Dataset records Start Marker
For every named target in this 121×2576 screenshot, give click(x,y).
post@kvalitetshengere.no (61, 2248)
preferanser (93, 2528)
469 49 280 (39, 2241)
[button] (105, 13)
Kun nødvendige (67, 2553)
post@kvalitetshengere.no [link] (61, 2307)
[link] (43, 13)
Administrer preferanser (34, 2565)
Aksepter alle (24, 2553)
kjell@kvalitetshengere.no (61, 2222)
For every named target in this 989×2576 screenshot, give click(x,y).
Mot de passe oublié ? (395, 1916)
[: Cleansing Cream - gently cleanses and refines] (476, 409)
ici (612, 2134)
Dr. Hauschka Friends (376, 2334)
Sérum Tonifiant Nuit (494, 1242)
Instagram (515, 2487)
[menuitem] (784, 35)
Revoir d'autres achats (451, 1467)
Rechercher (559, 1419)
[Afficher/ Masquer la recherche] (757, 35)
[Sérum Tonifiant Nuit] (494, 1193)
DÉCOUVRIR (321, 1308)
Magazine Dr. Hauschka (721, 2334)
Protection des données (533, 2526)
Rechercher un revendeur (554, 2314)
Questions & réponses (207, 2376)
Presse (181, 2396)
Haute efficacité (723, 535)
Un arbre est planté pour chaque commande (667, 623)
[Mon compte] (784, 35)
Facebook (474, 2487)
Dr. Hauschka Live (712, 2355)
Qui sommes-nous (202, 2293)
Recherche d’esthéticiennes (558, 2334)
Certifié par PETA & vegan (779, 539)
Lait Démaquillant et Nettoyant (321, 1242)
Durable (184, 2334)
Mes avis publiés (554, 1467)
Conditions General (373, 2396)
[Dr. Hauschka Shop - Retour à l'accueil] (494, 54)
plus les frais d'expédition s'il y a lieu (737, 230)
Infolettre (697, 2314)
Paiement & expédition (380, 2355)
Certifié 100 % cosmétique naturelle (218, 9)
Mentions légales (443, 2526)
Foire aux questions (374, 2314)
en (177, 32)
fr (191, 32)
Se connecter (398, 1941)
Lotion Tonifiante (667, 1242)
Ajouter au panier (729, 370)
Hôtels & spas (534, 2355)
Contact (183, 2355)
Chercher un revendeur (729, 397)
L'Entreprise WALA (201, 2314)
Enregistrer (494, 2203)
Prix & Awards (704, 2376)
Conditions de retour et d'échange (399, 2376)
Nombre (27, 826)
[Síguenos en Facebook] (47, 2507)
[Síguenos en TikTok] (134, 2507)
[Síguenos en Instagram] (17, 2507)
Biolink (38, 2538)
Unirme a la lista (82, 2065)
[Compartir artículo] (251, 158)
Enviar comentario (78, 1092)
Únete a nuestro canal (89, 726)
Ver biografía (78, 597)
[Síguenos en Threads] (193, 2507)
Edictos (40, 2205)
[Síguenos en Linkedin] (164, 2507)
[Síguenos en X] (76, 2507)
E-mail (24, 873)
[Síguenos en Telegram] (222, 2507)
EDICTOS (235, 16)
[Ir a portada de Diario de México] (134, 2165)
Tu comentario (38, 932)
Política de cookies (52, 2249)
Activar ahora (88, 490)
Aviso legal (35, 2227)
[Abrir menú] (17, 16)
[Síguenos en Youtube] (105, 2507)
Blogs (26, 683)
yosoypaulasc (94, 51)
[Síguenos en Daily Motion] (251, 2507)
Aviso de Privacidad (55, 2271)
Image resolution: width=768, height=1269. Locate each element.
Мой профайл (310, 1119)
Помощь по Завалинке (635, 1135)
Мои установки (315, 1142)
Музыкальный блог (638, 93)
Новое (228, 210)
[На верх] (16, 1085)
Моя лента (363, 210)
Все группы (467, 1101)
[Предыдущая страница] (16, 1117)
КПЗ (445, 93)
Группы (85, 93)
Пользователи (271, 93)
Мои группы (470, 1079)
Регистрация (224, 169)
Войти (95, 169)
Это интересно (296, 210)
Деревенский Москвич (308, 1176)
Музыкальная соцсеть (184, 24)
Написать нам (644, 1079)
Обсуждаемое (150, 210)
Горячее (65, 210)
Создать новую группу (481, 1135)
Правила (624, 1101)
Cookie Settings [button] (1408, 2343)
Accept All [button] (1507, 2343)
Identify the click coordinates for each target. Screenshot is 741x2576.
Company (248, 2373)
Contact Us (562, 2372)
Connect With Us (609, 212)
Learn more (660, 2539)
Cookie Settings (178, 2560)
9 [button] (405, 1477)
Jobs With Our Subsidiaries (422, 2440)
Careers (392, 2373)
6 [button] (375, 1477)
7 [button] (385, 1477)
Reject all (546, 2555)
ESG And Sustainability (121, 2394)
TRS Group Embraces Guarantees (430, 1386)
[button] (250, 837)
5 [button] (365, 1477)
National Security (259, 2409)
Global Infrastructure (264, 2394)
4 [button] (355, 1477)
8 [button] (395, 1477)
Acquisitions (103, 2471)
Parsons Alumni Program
Dataset records End Marker
Work task →
The answer consists only of the lines from the one containing "yosoypaulasc (94, 51)" to the end of the records, each written out exactly.

Answer to the problem →
yosoypaulasc (94, 51)
[Síguenos en Daily Motion] (251, 2507)
Aviso de Privacidad (55, 2271)
Image resolution: width=768, height=1269. Locate each element.
Мой профайл (310, 1119)
Помощь по Завалинке (635, 1135)
Мои установки (315, 1142)
Музыкальный блог (638, 93)
Новое (228, 210)
[На верх] (16, 1085)
Моя лента (363, 210)
Все группы (467, 1101)
[Предыдущая страница] (16, 1117)
КПЗ (445, 93)
Группы (85, 93)
Пользователи (271, 93)
Мои группы (470, 1079)
Регистрация (224, 169)
Войти (95, 169)
Это интересно (296, 210)
Деревенский Москвич (308, 1176)
Музыкальная соцсеть (184, 24)
Написать нам (644, 1079)
Обсуждаемое (150, 210)
Горячее (65, 210)
Создать новую группу (481, 1135)
Правила (624, 1101)
Cookie Settings [button] (1408, 2343)
Accept All [button] (1507, 2343)
Identify the click coordinates for each target. Screenshot is 741x2576.
Company (248, 2373)
Contact Us (562, 2372)
Connect With Us (609, 212)
Learn more (660, 2539)
Cookie Settings (178, 2560)
9 [button] (405, 1477)
Jobs With Our Subsidiaries (422, 2440)
Careers (392, 2373)
6 [button] (375, 1477)
7 [button] (385, 1477)
Reject all (546, 2555)
ESG And Sustainability (121, 2394)
TRS Group Embraces Guarantees (430, 1386)
[button] (250, 837)
5 [button] (365, 1477)
National Security (259, 2409)
Global Infrastructure (264, 2394)
4 [button] (355, 1477)
8 [button] (395, 1477)
Acquisitions (103, 2471)
Parsons Alumni Program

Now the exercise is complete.